● Task directions: Below are the records; pull every line that includes "agent".

(Saved entries)
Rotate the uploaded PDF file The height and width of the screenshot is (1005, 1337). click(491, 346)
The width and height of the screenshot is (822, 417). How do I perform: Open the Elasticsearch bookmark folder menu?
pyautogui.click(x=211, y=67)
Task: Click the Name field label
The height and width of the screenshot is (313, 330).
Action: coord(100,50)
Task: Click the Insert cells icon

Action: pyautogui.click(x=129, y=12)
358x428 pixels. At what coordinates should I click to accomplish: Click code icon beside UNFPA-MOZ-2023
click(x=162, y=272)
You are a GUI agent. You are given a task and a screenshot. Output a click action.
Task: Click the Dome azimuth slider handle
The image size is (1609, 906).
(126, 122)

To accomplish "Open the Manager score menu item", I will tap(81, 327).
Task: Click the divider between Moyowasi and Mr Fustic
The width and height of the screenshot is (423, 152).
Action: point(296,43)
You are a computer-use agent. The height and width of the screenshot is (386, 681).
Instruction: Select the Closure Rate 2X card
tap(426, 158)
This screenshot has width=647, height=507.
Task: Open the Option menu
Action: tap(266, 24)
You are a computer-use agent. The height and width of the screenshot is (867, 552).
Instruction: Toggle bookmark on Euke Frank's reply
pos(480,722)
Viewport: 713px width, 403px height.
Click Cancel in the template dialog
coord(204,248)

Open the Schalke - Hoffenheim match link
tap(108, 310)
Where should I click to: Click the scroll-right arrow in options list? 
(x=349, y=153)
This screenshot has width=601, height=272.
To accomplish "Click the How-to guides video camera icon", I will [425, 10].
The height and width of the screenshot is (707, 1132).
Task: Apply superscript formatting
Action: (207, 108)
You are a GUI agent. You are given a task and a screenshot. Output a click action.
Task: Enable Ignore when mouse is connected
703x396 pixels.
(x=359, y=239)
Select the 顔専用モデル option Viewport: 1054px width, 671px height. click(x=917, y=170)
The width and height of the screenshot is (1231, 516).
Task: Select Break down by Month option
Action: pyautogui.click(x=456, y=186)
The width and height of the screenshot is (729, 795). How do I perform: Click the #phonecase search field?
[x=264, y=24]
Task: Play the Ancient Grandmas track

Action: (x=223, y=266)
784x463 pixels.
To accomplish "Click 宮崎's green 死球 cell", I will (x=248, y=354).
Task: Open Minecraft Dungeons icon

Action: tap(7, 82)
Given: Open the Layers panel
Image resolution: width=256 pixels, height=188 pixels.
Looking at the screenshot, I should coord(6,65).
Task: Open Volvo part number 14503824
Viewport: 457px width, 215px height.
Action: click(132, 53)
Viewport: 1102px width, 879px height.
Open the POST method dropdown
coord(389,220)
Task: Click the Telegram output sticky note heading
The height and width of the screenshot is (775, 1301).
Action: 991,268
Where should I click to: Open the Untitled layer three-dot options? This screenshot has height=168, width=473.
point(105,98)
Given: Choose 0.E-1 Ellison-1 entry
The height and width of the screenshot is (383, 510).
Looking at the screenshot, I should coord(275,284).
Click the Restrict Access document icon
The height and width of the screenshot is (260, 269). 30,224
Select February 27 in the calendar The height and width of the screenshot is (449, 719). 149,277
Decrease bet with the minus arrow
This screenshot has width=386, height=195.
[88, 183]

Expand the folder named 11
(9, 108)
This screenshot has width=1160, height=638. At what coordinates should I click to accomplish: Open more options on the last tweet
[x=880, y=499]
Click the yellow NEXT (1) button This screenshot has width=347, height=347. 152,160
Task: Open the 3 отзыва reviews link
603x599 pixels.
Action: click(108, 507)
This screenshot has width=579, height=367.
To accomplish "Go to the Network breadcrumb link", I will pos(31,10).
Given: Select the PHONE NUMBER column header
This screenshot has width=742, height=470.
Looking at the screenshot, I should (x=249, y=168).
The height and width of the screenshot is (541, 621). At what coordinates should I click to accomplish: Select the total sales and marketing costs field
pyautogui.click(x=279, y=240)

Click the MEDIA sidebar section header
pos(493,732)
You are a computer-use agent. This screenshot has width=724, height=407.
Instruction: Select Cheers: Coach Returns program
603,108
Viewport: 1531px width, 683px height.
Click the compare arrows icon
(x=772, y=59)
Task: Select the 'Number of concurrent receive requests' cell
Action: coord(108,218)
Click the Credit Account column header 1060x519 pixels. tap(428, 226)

● Answer to the exercise:
You are a GUI agent. You are given a task and a screenshot. Output a click action.
You are a computer-use agent. The height and width of the screenshot is (386, 681).
You are a computer-use agent. The height and width of the screenshot is (867, 552).
You are a GUI agent. You are given a task and a screenshot. Output a click action.
You are a computer-use agent. This screenshot has width=724, height=407.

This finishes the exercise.